(Data entries)
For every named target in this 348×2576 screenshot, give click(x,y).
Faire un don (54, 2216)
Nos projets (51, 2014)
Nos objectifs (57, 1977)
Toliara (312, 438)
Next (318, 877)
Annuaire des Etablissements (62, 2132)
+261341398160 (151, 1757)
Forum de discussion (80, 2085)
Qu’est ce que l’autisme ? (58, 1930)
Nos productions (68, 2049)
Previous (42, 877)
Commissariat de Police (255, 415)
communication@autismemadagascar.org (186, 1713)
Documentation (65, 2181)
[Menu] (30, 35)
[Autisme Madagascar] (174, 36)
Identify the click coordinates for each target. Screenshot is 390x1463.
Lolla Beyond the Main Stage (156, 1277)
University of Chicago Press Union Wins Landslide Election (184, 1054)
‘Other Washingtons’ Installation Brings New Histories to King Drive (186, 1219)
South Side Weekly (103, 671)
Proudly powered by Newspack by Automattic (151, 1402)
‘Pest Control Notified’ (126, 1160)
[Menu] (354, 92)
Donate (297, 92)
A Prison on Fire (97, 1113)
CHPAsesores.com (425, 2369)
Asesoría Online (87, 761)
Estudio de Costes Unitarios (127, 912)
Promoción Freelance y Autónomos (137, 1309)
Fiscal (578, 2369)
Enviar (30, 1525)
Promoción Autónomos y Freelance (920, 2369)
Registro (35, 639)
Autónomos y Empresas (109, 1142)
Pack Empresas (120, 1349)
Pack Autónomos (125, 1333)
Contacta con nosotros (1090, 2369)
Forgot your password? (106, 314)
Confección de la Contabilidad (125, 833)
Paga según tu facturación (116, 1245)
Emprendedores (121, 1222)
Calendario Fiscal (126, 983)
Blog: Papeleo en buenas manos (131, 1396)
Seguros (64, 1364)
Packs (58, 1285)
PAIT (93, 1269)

# [Your objective]
Wherever "Freelance" occurs in the records above, copy the line it sits in.

# [The answer]
Promoción Freelance y Autónomos (137, 1309)
Promoción Autónomos y Freelance (920, 2369)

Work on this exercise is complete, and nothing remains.